— start of Page text —
As indicated in Figure 1, in mortars in which metakaolin was used as a partial replacement of cement, the mortar compressive strength improved, relative to the control mortars. At 28 days, the strength activity index was 107.3% for 10% metakaolin (MK-10) and 117.5% for 20% metakaolin (MK-20). In mortars with lithium nitrate (LiN) and the combined use of metakaolin and lithium nitrate, lower values of 28-days strength activity index were recorded. In the LiN series mortars, there was a reduction in the activity index to 86.4%. There was an approximate 10% decrease in the strength index for mortars with 5% metakaolin and lithium nitrate (MK-10-LiN) and a slight 4.2% increase in the activity index for 20% metakaolin and lithium nitrate (MK-20-LiN), compared to the controlmortars (OPC). The results indicate that lithium nitrate reduces the compressive strength of mortars, regardless of whether it is added separately as a mortar component or with a mineral additive. The strength of mortars cured for 90 days increased in all the series, as shown in Figure 2. In each case, the compressive strength increased significantly, relative to the 28-day strength, in mortars with 15% metakaolin (MK-15). Similar to the case of the 28-index, there was a reduction in the 90-day index in mortars with lithium nitrate (LiN) and metakaolin and lithium nitrate combined, compared to mortars with the mineral additive alone. For example, for mortars in the MK-15-LiN series, the value of the strength index decreased by about 17%, compared to MK-15 mortars, i.e., from 118.8% to 101.7%. This indicates that lithium nitrate lowers the compressive strength of mortars containing metakaolin added as a partial replacement of cement, also after 90 days of curing.
— end of Page text —
Goal A: Write out the listing lines from the one containing "Toggle text size" through the one containing "Open the Columns" as a numbered list, skipping any blank lines.
The listing and the mortar strength passage are unrelated to each other.
— start of Given entries —
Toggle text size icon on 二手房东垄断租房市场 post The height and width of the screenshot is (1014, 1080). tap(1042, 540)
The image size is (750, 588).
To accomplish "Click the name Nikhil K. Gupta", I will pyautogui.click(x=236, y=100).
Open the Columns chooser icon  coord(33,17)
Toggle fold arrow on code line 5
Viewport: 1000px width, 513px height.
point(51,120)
— end of Given entries —
— start of Given entries —
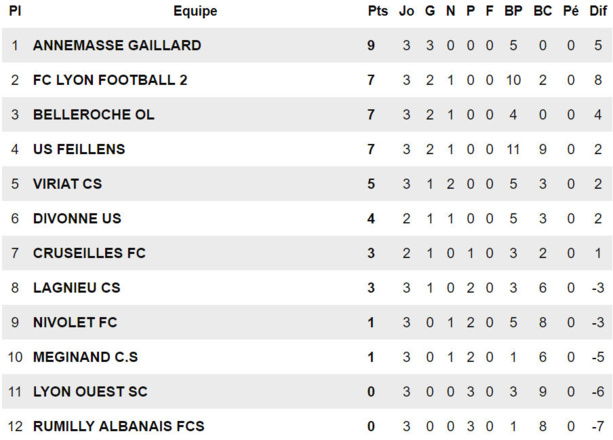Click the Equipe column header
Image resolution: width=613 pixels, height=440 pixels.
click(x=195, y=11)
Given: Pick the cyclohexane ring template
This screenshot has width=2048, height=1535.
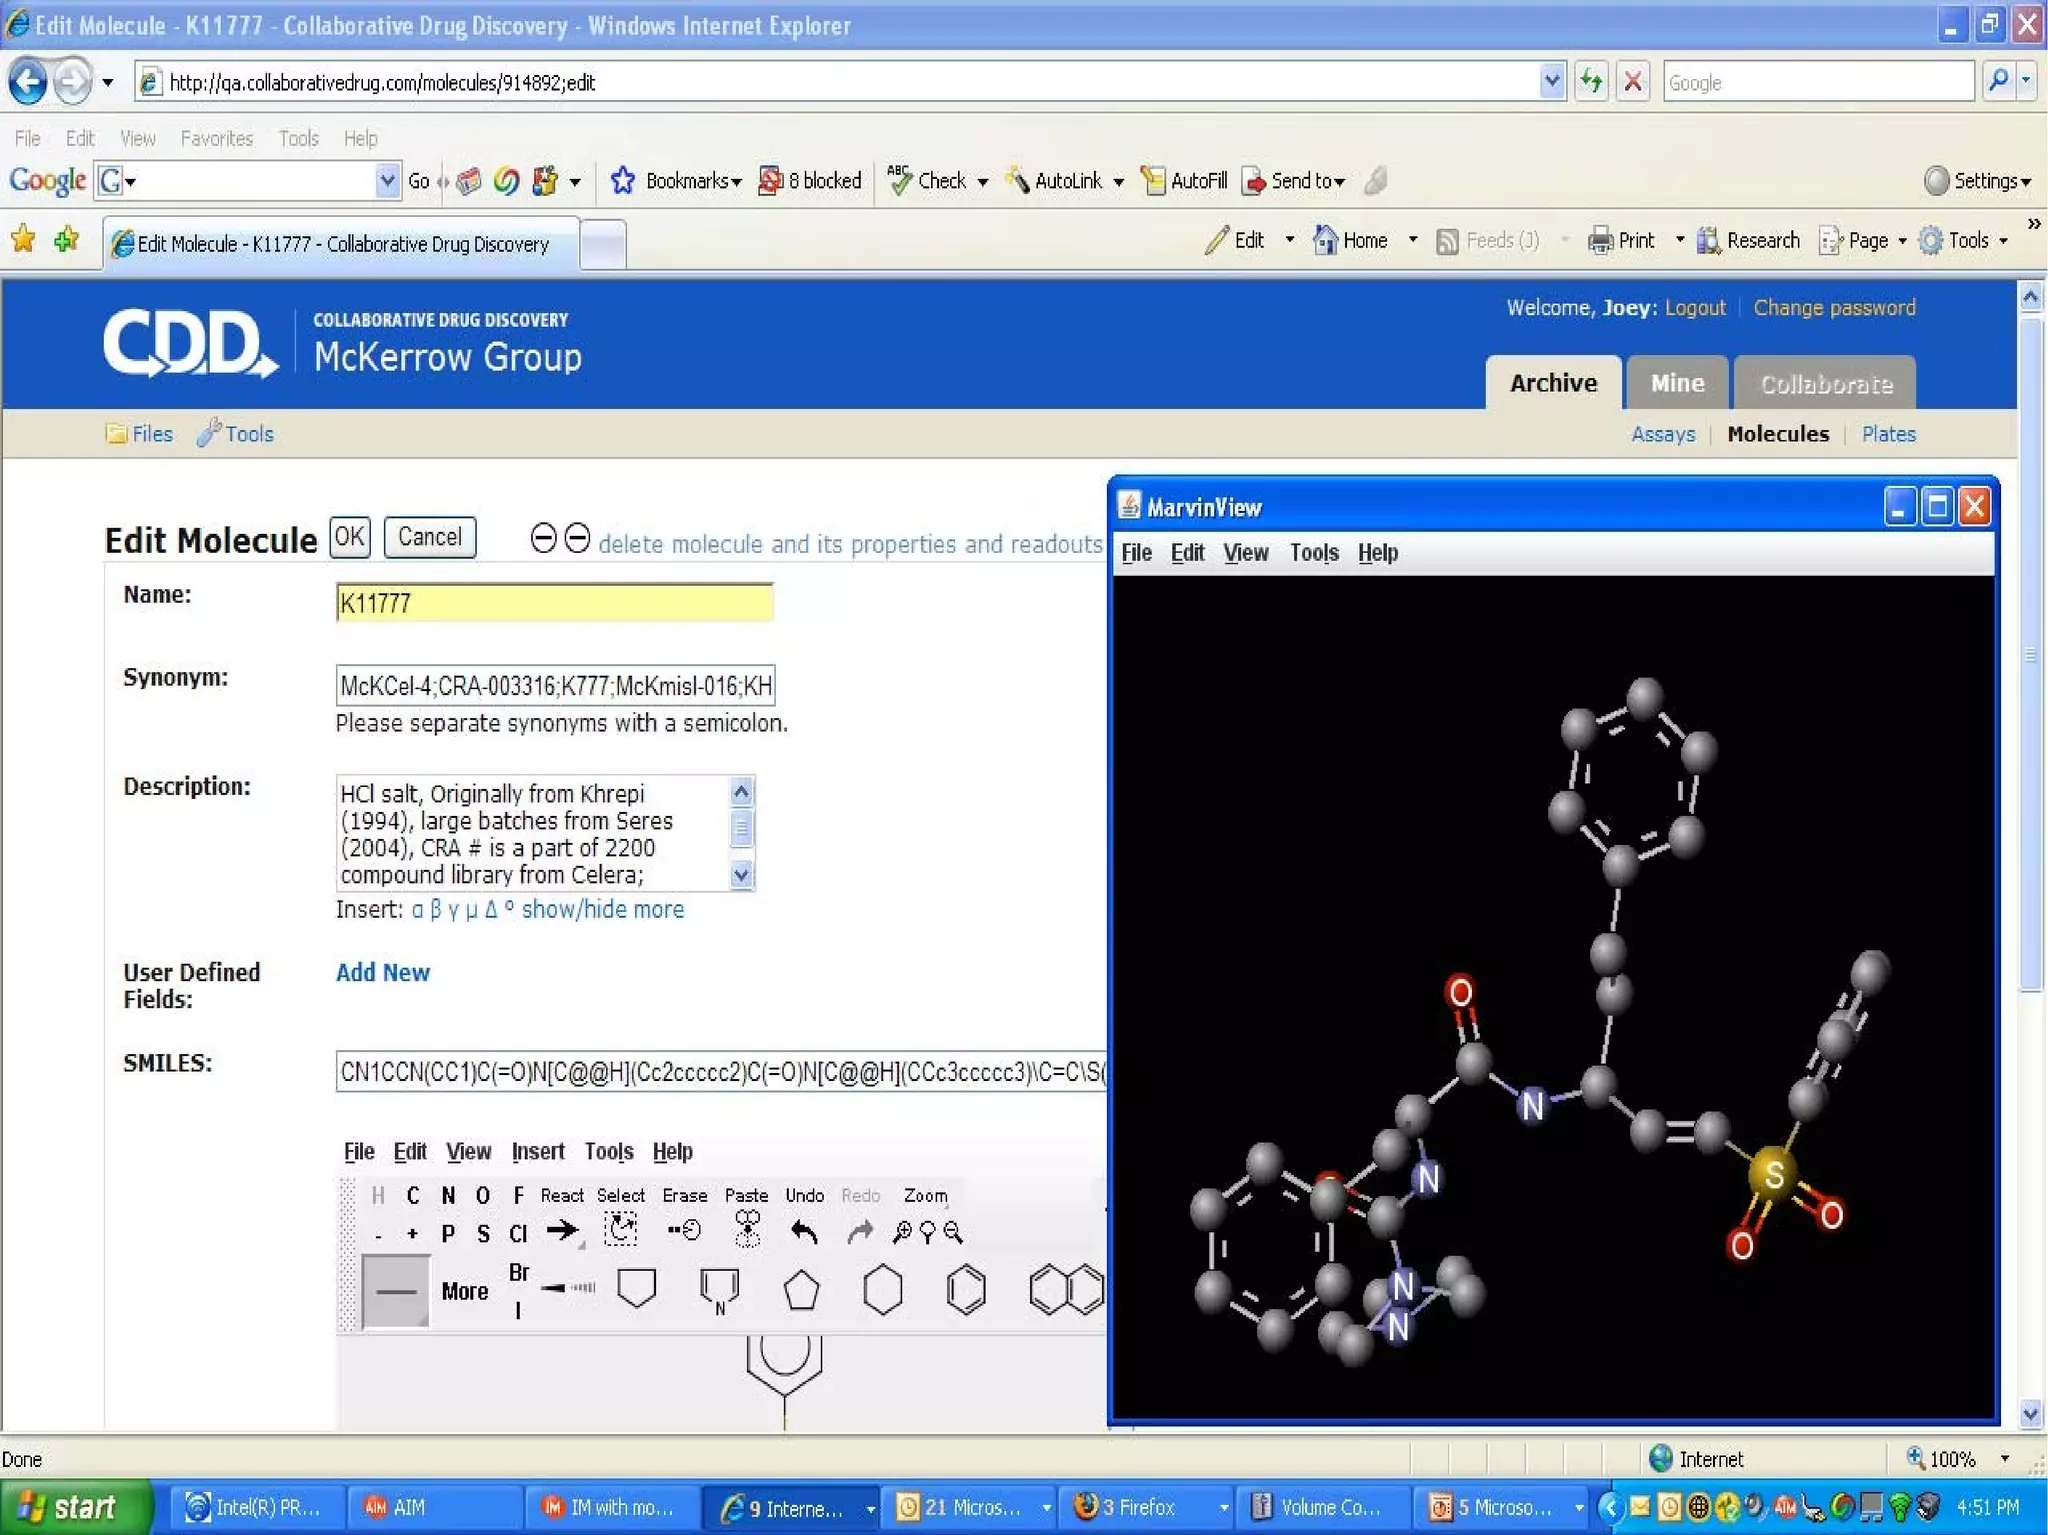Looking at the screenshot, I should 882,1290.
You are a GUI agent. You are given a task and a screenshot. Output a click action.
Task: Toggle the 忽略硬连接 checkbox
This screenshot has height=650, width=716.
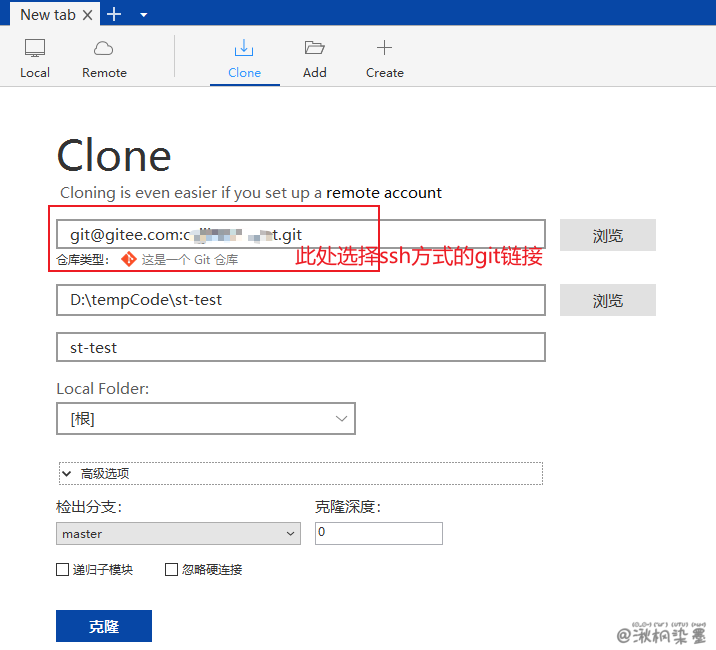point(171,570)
— end of Given entries —
— start of Given entries —
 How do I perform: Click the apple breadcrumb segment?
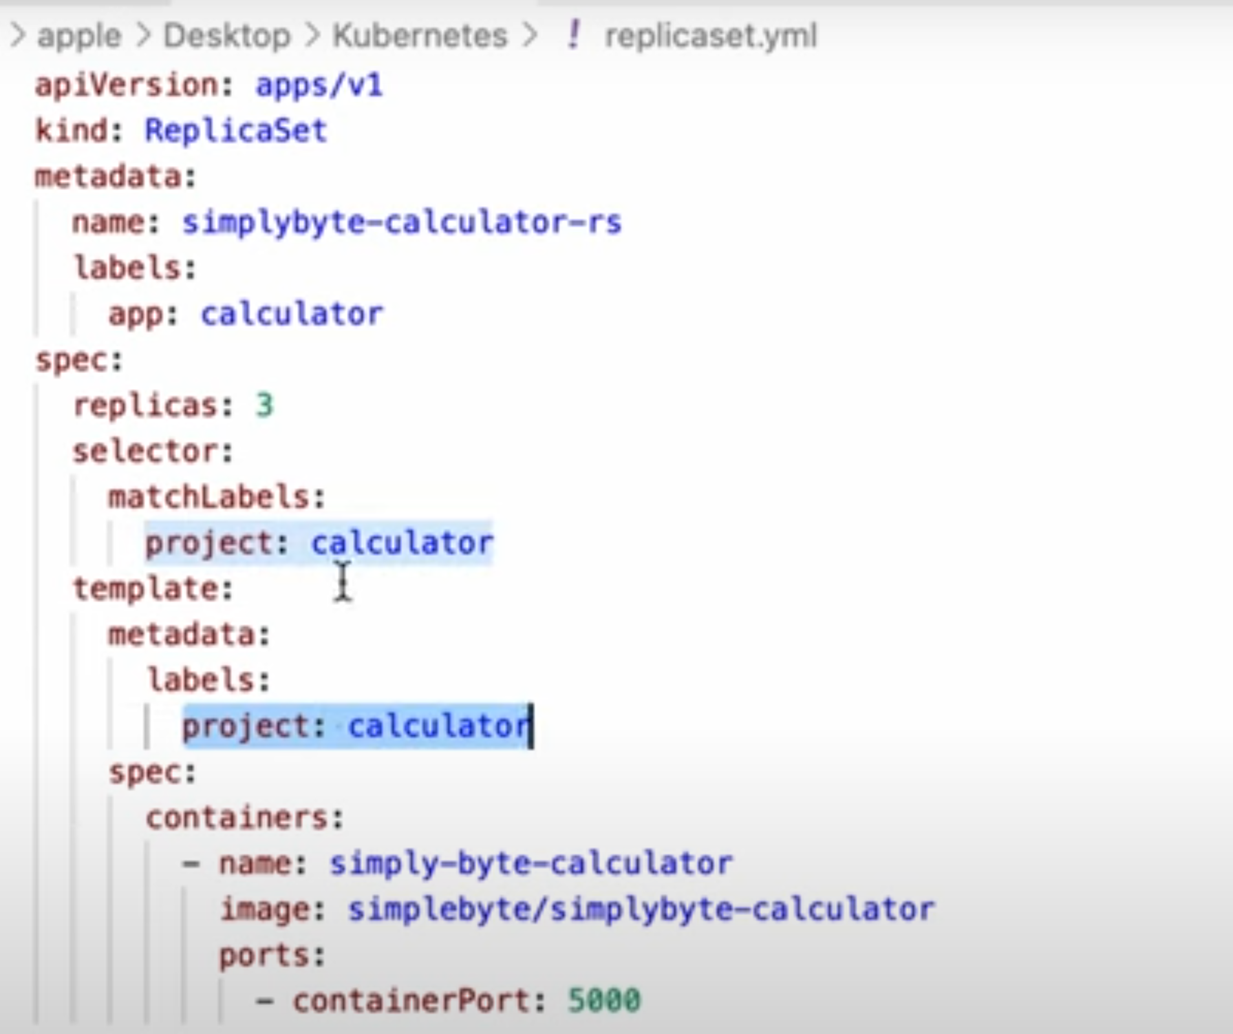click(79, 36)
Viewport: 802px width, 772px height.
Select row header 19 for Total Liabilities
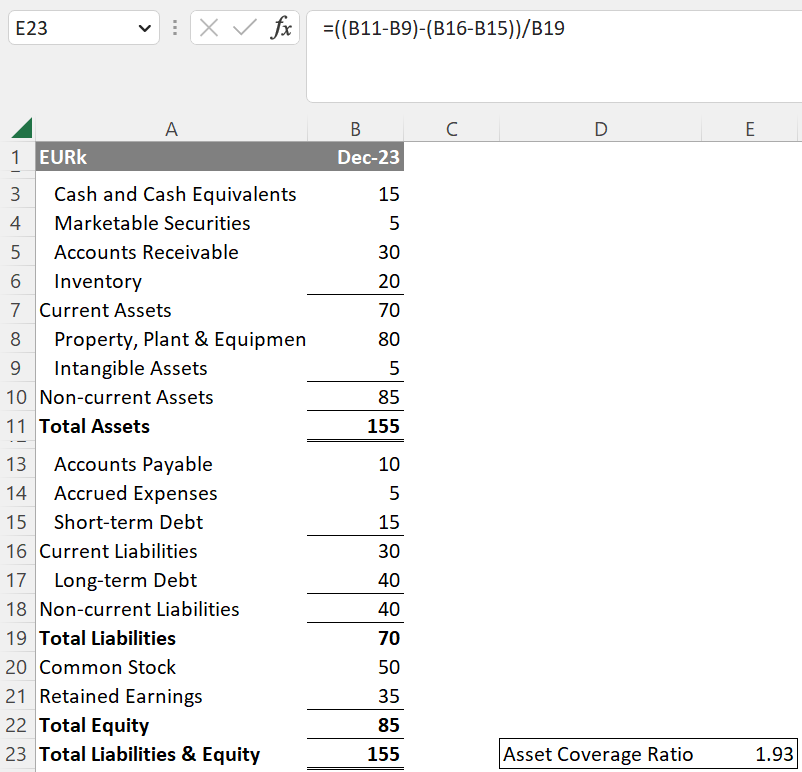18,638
— end of Given entries —
Goal B: In the mortar strength passage, what results lead to the conclusion that lithium nitrate lowers compressive strength?

Task response A:
1. Toggle text size icon on 二手房东垄断租房市场 post The height and width of the screenshot is (1014, 1080). tap(1042, 540)
2. The image size is (750, 588).
3. To accomplish "Click the name Nikhil K. Gupta", I will pyautogui.click(x=236, y=100).
4. Open the Columns chooser icon  coord(33,17)

Task response B: Mortars with lithium nitrate, whether added alone or with metakaolin, had lower strength activity index values. At 28 days the index for lithium nitrate alone dropped to 86.4%. At 90 days the MK-15-LiN mortars fell from 118.8% to 101.7% compared with MK-15.